Il ne rêve pas exactement de ce fantôme-là

Souvent, dans ses annotations, il me demande : « Utile ? » – et la réponse est dans la question. Je me rends à l’évidence : ce petit bout de phrase est superflu. Alors, je le coupe. Guillaume a l’œil pour dénicher les mots en trop. Plusieurs fois, en lisant ses commentaires, j’ai commencé par râler : « Il exagère, j’aime bien ce truc-là, je voudrais le garder », et je retourne le problème dans ma tête, et je finis par conclure : « Il a raison ». Il me dit : « Fais confiance au lecteur », car celui-ci est plus malin qu’on le croit. Et aussi pour me dire que mon truc n’est pas si mal écrit et, donc, que le lecteur a déjà tout compris. Inutile de lui répéter les choses, de tout expliciter.
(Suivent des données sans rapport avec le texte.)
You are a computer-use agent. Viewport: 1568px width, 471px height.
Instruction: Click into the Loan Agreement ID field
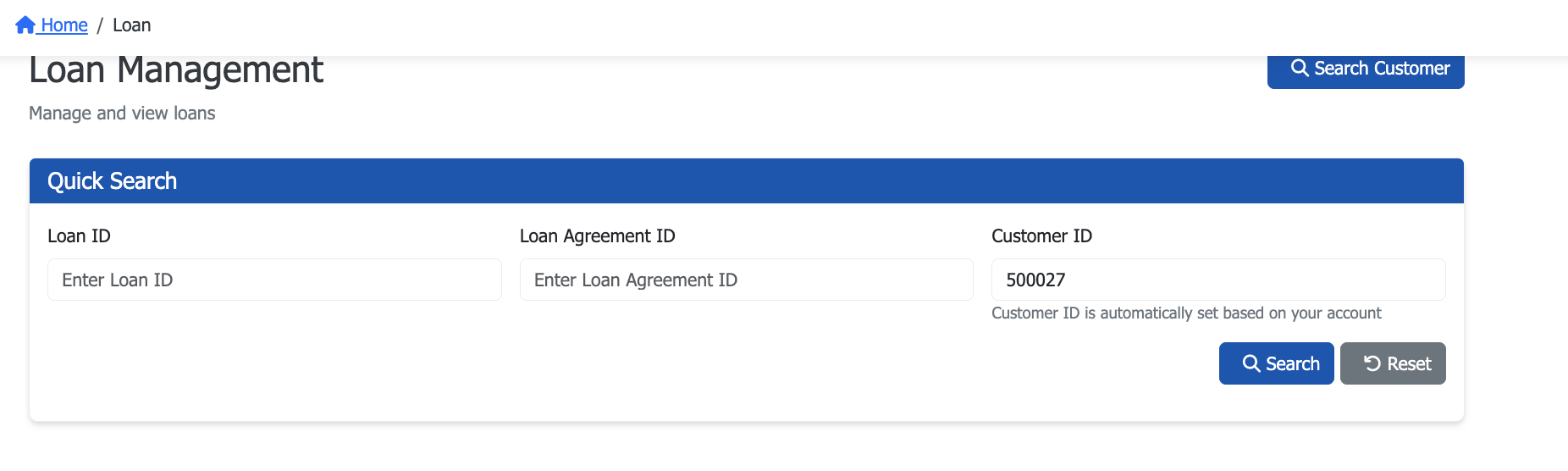[x=746, y=280]
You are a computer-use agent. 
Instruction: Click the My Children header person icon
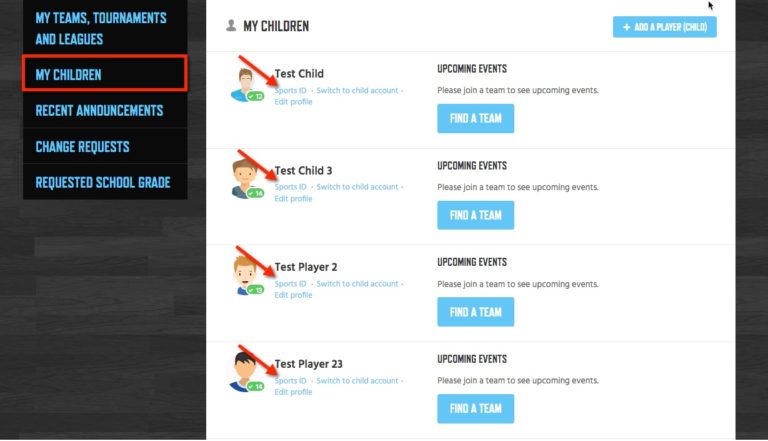point(231,25)

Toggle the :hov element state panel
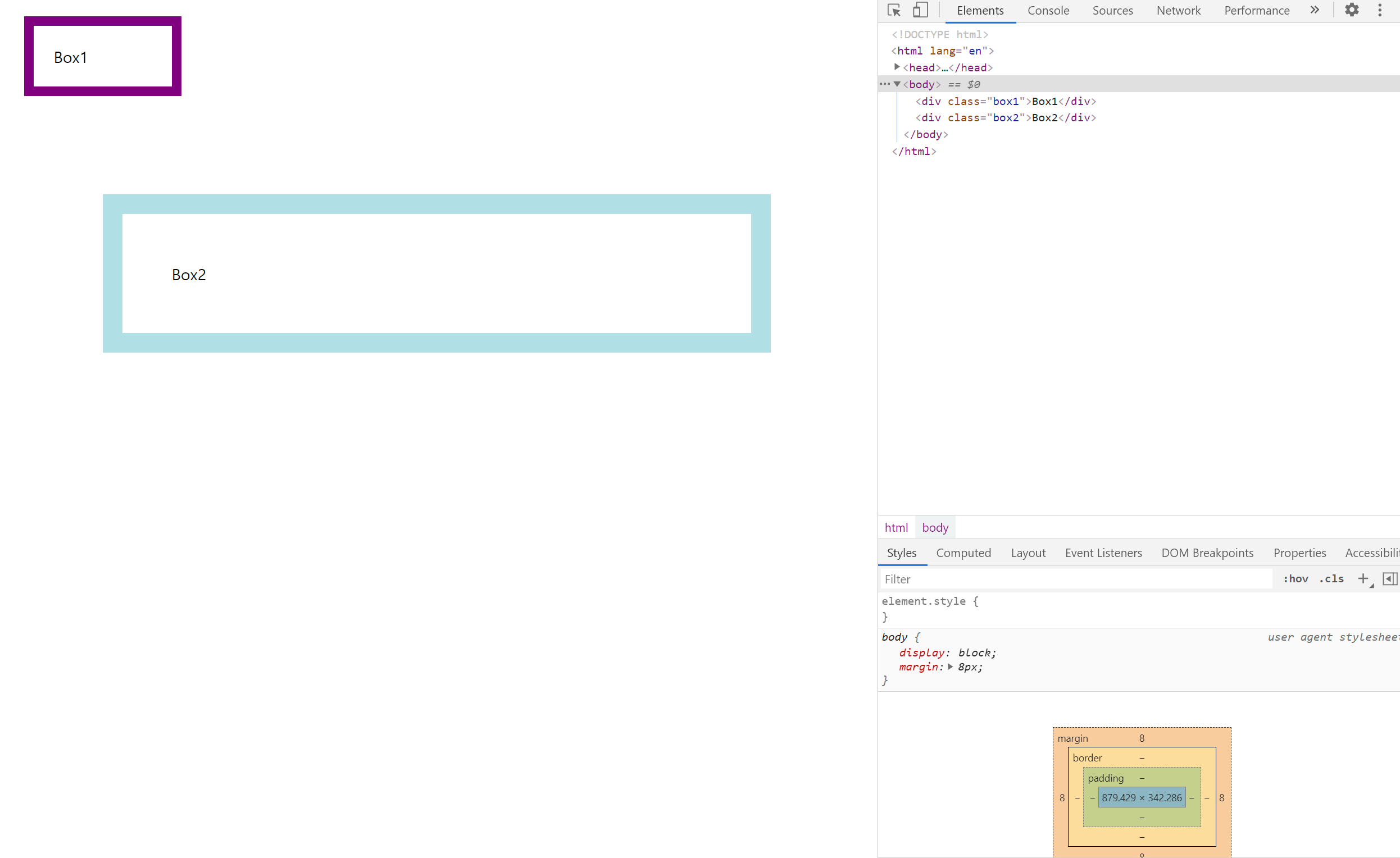pos(1296,578)
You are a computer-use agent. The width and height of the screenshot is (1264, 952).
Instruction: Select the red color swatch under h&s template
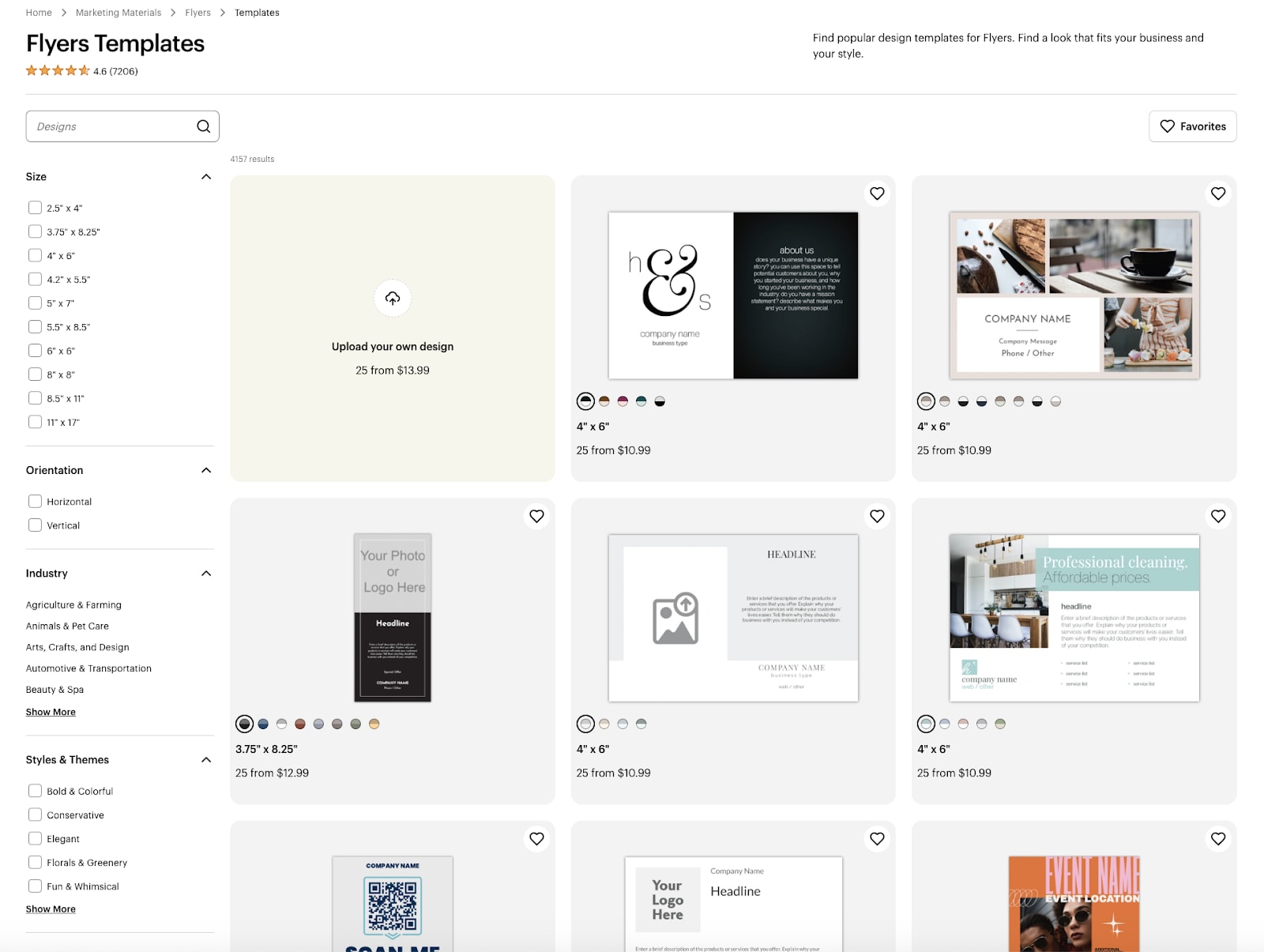(x=623, y=401)
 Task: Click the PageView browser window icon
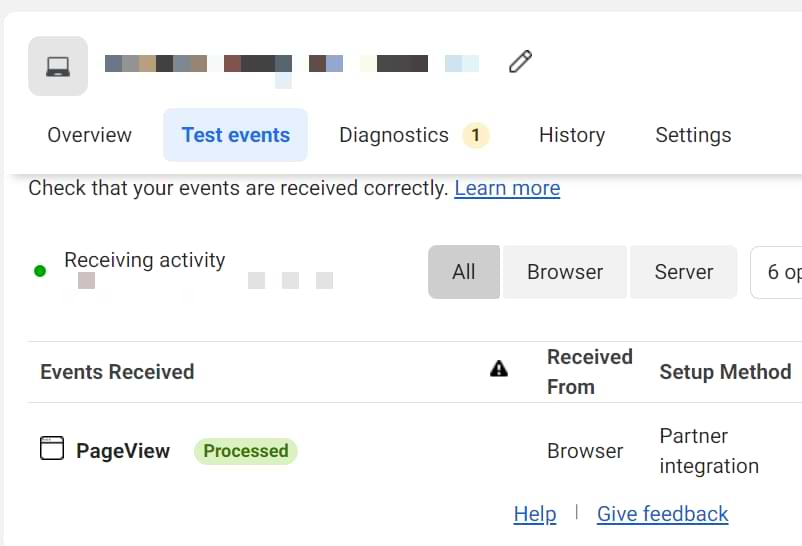51,448
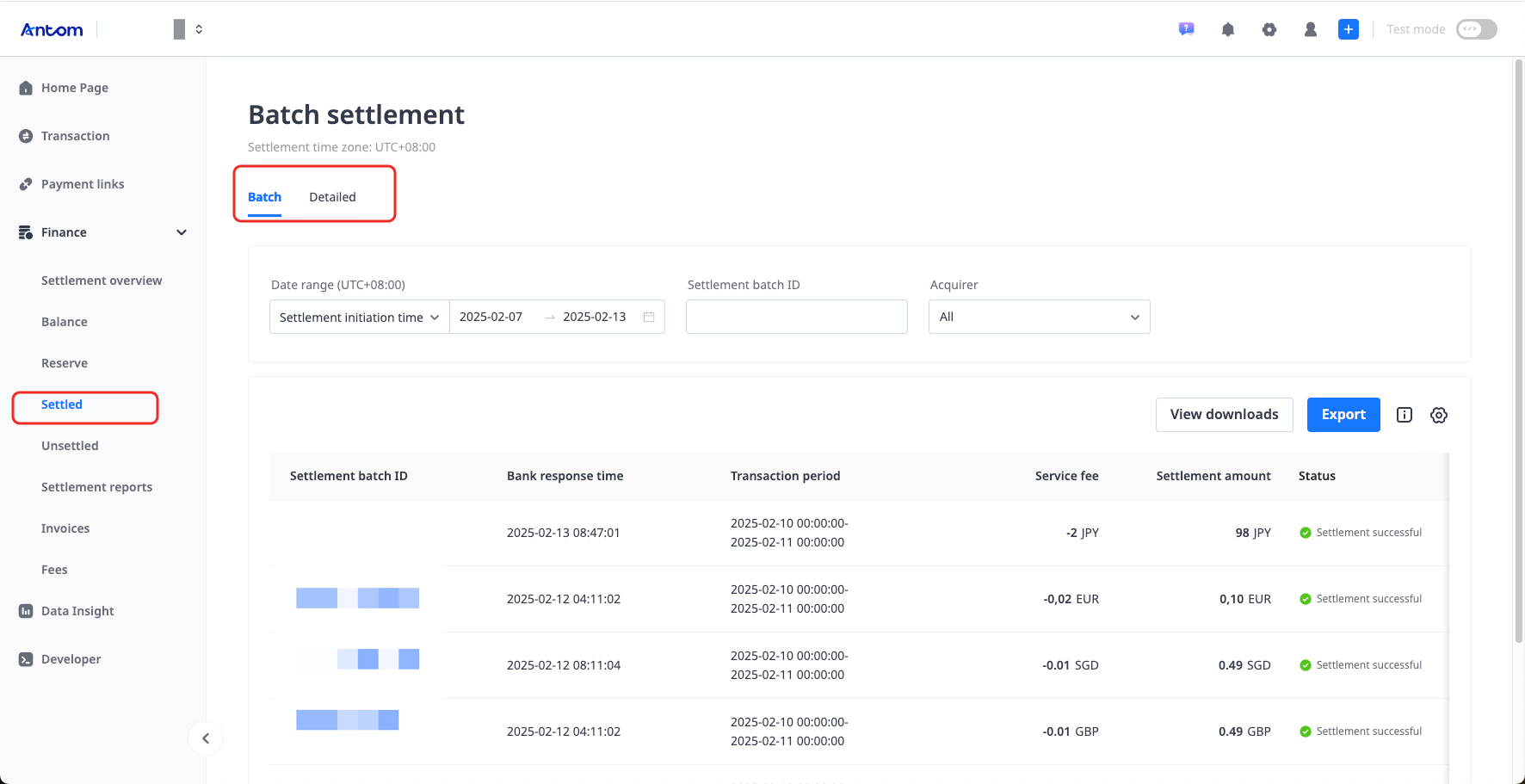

Je corrige Les présents, avec ses commentaires. Ça me demande un temps fou : pour changer un mot, je relis tout plusieurs fois. Je cohabite avec le texte et donc, nécessairement, avec les petites notes de Guillaume. C’est un dialogue. La semaine dernière, je lui ai même dit que j’avais rêvé de lui – je ne le lui ai pas dit pour lui faire peur : c’était vrai. J’avais passé la journée à corriger ces épisodes de promenades parisiennes, où Théo est guidé par son ami vers des lieux inconnus, situés pourtant dans son propre quartier : « Viens, je vais te montrer quelque chose ». Identiquement, dans mon rêve, j’emmenais Guillaume voir ce qu’on appelle « la campagne à Paris » – à la porte de Bagnolet. On arrivait sur la place Octave-Chanute, au pied de la petite butte. Et, désignant ce grand immeuble Art Déco qui fait l’angle, je lui explique que la grand-mère de J.-E. y a vécu. Dans la vie éveillée, le fait est exact : nous l’avons appris tout récemment. Et dans Les présents, il est question de ça : les lieux que d’autres ont habités. Mais, dans le rêve, le bâtiment est encore plus Art Déco que dans la réalité : richement orné de grands motifs géométriques et colorés. Nous entrons : le vaste rez-de-chaussée est du même tonneau : aussi luxueux. En fait, à l’intérieur, ça ressemble drôlement à la piscine Molitor. Et Guillaume me dit que, finalement, il est déjà venu ici : le souvenir lui revient soudain. Il connaît cet endroit mieux que moi – c’est à ce moment-là que le rêve perd toute crédibilité.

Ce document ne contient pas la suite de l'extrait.